How many bytes in BigQuery types - google-bigquery

How many bytes do the following types take up in BigQuery:
Timestamp
Datetime
Date
My guess was that date could be stored in 2 bytes, and a timestamp perhaps 8, but I wasn't sure about that and it is not mentioned on the https://cloud.google.com/bigquery/docs/reference/standard-sql/data-types page.

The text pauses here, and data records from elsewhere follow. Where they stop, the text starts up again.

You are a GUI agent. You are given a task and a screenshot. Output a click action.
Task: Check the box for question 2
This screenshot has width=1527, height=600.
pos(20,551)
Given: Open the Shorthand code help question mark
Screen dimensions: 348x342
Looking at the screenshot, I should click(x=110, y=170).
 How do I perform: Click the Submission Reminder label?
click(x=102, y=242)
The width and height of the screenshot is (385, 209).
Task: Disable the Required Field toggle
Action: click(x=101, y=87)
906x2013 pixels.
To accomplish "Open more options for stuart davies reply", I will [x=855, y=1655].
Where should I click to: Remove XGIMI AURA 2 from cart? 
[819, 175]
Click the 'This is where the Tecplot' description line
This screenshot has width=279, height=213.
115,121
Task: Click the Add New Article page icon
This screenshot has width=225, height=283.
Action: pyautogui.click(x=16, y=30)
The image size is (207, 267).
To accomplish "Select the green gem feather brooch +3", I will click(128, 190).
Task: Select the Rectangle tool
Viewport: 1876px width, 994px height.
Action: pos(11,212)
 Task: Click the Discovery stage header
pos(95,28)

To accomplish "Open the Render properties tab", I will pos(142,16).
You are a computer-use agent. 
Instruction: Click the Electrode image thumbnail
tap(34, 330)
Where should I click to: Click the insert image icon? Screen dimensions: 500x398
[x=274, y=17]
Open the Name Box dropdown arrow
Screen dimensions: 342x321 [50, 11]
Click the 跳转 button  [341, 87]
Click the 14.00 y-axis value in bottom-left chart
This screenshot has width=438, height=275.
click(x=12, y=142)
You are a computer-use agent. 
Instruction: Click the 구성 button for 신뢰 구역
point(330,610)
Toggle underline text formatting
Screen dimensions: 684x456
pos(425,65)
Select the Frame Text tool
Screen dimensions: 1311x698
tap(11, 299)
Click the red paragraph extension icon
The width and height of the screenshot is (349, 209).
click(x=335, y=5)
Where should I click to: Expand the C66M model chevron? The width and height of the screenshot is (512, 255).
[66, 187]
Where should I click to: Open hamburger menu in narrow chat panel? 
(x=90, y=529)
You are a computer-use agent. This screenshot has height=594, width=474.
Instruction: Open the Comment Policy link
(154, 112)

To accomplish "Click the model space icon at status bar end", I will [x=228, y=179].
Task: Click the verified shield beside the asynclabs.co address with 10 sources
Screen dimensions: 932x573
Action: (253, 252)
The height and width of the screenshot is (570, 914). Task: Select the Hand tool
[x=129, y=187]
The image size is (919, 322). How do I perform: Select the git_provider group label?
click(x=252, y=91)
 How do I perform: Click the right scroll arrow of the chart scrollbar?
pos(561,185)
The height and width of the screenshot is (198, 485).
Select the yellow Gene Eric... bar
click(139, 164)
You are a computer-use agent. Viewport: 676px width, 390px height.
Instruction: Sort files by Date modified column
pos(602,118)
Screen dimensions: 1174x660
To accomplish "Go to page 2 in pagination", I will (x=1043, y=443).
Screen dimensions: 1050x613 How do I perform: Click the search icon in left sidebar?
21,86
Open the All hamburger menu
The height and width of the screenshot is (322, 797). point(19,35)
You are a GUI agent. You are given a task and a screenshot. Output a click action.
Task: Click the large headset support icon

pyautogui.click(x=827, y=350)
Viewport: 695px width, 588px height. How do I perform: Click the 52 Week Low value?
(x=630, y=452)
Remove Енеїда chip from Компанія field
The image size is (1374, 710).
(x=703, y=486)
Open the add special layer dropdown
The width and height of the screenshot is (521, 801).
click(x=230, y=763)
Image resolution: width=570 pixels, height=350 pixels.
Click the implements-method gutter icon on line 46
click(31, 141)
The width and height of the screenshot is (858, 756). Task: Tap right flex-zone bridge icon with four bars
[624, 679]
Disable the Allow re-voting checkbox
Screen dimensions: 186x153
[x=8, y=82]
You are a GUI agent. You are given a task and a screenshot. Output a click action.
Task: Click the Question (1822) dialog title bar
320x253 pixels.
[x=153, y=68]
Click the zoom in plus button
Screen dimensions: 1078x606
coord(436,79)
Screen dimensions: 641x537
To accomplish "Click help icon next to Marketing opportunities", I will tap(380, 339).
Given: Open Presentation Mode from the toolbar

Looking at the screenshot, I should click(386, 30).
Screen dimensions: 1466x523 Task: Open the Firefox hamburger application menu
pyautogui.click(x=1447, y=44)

The size of BigQuery's data types is as follows:
Data type Size
INT64/INTEGER 8 bytes
FLOAT64/FLOAT 8 bytes
NUMERIC 16 bytes
BOOL/BOOLEAN 1 byte
STRING 2 bytes + the UTF-8 encoded string size
BYTES 2 bytes + the number of bytes in the value
DATE 8 bytes
DATETIME 8 bytes
TIME 8 bytes
TIMESTAMP 8 bytes
STRUCT/RECORD 0 bytes + the size of the contained fields
GEOGRAPHY 16 bytes + 24 bytes * the number of vertices in the geography type (you can verify the number of vertices using the ST_NumPoints function)
Null values for any data type are calculated as 0 bytes.
A repeated column is stored as an array, and the size is calculated
based on the number of values. For example, an integer column (INT64)
that is repeated (ARRAY) and contains 4 entries is calculated
as 32 bytes (4 entries x 8 bytes).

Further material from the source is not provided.